AUSGEWÄHLTER AUSZUG ::

Schön gespielt. Man hält sogar die Geschichte aus.

„Tanz ins Leben“ von Richard Loncraine

von Renate Wagner

Tanz ins Leben
(Finding Your Feet - GB 2017)

Regie: Richard Loncraine
Mit: Imelda Staunton, Celia Imrie, Timothy Spall, Joanna Lumley, David Hayman, John Sessions u.a.
 
Wenn ein Film, in diesem Fall ein englischer, sich auf ein großartiges Potential älterer Schauspieler besinnt, dann wird der Filmfreund milde. Und das muß er auch angesichts von Drehbüchern, die so im Klischee stecken bleiben, daß man selbst vorerzählen könnte, was auf der Leinwand passieren wird – dermaßen auf dem Reißbrett ist die Geschichte konstruiert. Und dennoch…
 
Der Beginn ist durchaus glaubhaft. Große Party in einem luxuriösen Haus, der Hausherr, offenbar ein hoher Polizeibeamter, wird zum „Sir“, seine etwas zickige Ehefrau seit 35 Jahren gefällt sich auf Anhieb in dem Titel „Lady Abbott“. Weit weniger erfreut ist sie, als sie in einem Nebenraum den Gatten knutschend mit einer Nachbarin erwischt, die triumphierend verkündet, das Verhältnis dauere schon seit fünf Jahren…
Läuft man da einfach weg und räumt das Feld? Gut, Sandra (die offenbar über reichlich Geld verfügt) tut es. Sie kann schließlich bei ihrer älteren Schwester Bif landen – wenngleich der soziale Abstieg in eine eher schlichte Siedlung an den Stadtrand von London evident ist. Immerhin, die Schwester nimmt sie in ihrer trockenen, aber freundlichen Art auf, hat sogar Platz in der vollgemüllten Wohnung, wird auch nie unfreundlich, als sich der Aufenthalt ausdehnt. Sie war immer ein lockeres Hippie- und Alternativ-Geschöpf und ist es geblieben.

AUFGABENSTELLUNG ::
Wie lange dauert das Verhältnis mit der Nachbarin laut der Filmkritik bereits?

INHALT DES DATENSATZES ::
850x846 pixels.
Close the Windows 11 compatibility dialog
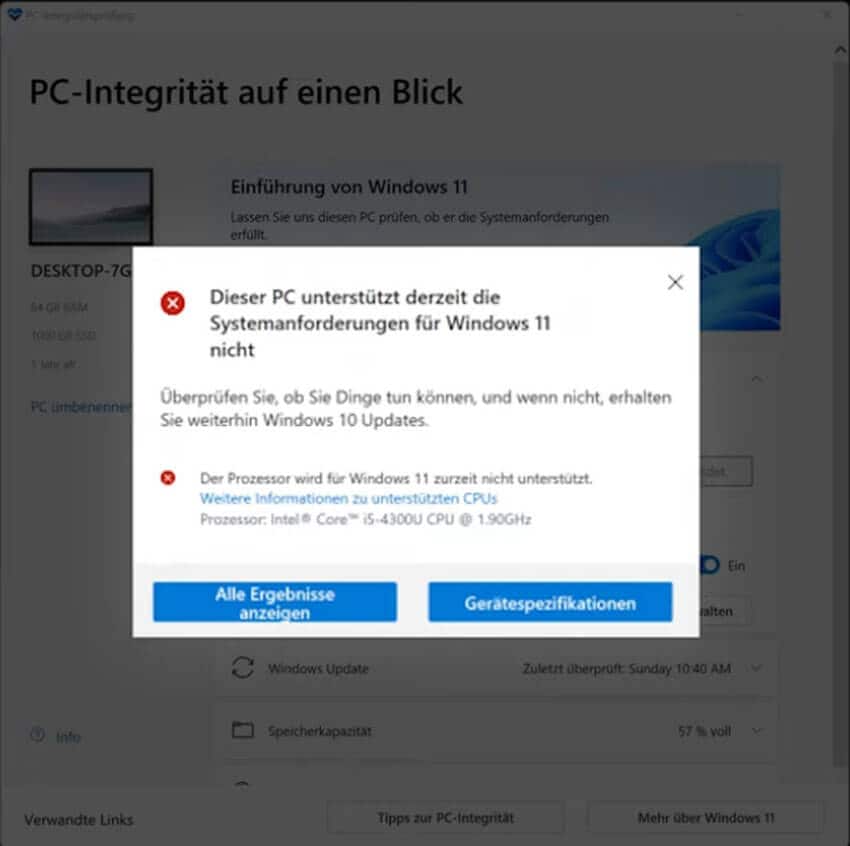point(675,282)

SCHRIFTLICHE ANTWORT ::
Seit fünf Jahren.